田中 まずは、依存症の正しい知識を国民に行き渡らせることが大切ですが、それは至難の業です。きちんと関心を持って聞いてくれる方ならばいいですが、「何言ってるの? なんでも病気のせいにするなよ」とか「自分を正当化している」と言う人もいるんです。そのような人たちの周りにギャンブル依存症の人が出たら悲惨ですよね。その人に説教をして終わりで解決策になりません。

 否認している人たちにも「なるほど、こういうことなのか!」と思わせるにはどうしたらいいかなと、いつも考えています。わかってくれる人たちも少しずつ出てきていますが、やはり啓発が一番難しいです。私としては、中学生くらいから予防教育を始めた方がいいと思っています。

――喫煙者が減っている理由の一つに、予防教育の効果があったともいわれています。ギャンブル依存症についても、子どもの頃から予防教育をすれば、減る可能性はあるのでしょうか?

田中 そうですね。でも、予防教育は当事者本人にはあまり効かないと思っています。ダメだと教えられてもやる人はやりますから。予防教育の一番のメリットは、自分の周りで依存症になった人がいても巻き込まれないで済むという点です。また、親が依存症だということに子どもが気づけるというのも大きいと思います。ギャンブルで子どもの奨学金を使ってしまうような負の連鎖を防げるよう、子ども自身に知識を与えるのは大事だと思います。周りにお金を貸しちゃう人がいると、不幸の連鎖が止まりません。

――田中さんは、ギャンブル自体は悪い物ではないとおっしゃっていましたが、ギャンブルとうまく付き合っていくためにはどうしたらいいと思いますか?

田中 それはすごく難しいとは思うのですが、対策の一つとしては、回数と金額を制限するものがあればいいなと思います。その月の決まった額を入金して、使い切ったら制限がかかるといったカードのようなものですね。あとはやはり、依存症という病気があり、誰でもなる可能性があるということを知っておくことです。

 また、これはあまり知られていませんが、アメリカの医学会ではギャンブルにはまりやすい遺伝子が見つかったと発表されていますが、遺伝的要素も強いです。

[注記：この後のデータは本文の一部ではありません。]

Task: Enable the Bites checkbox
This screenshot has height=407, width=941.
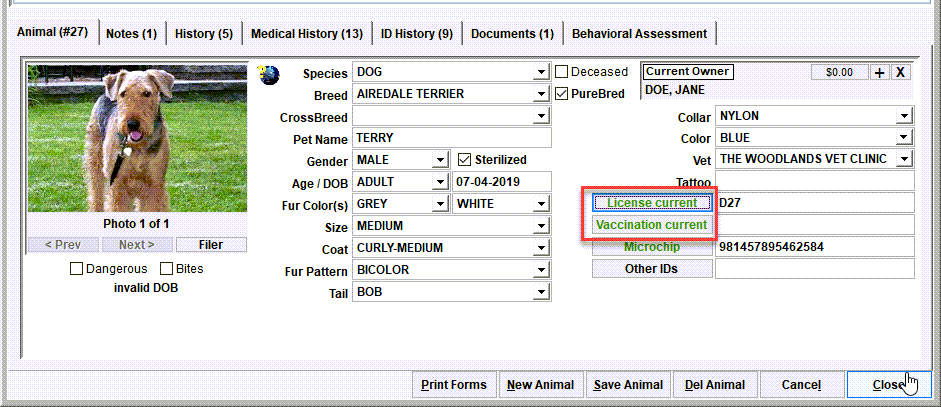Action: 166,269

一番の予防はギャンブルをやらないことなので、「そう言えば父親が株にハマっていたな」とか「おじいちゃんがパチンコで身上を潰したな」といった心当たりのある方は、ギャンブル自体を避けるという方法もありますね。
(姫野ケイ)

田中紀子(たなか・のりこ)
ギャンブル依存症問題を考える会」代表。競艇・カジノにハマったギャンブル依存症当事者。祖父、父、夫がギャンブル依存症という三代目ギャン妻。著書『三代目ギャン妻の物語』(高文研)『ギャンブル依存症』(角川新書)。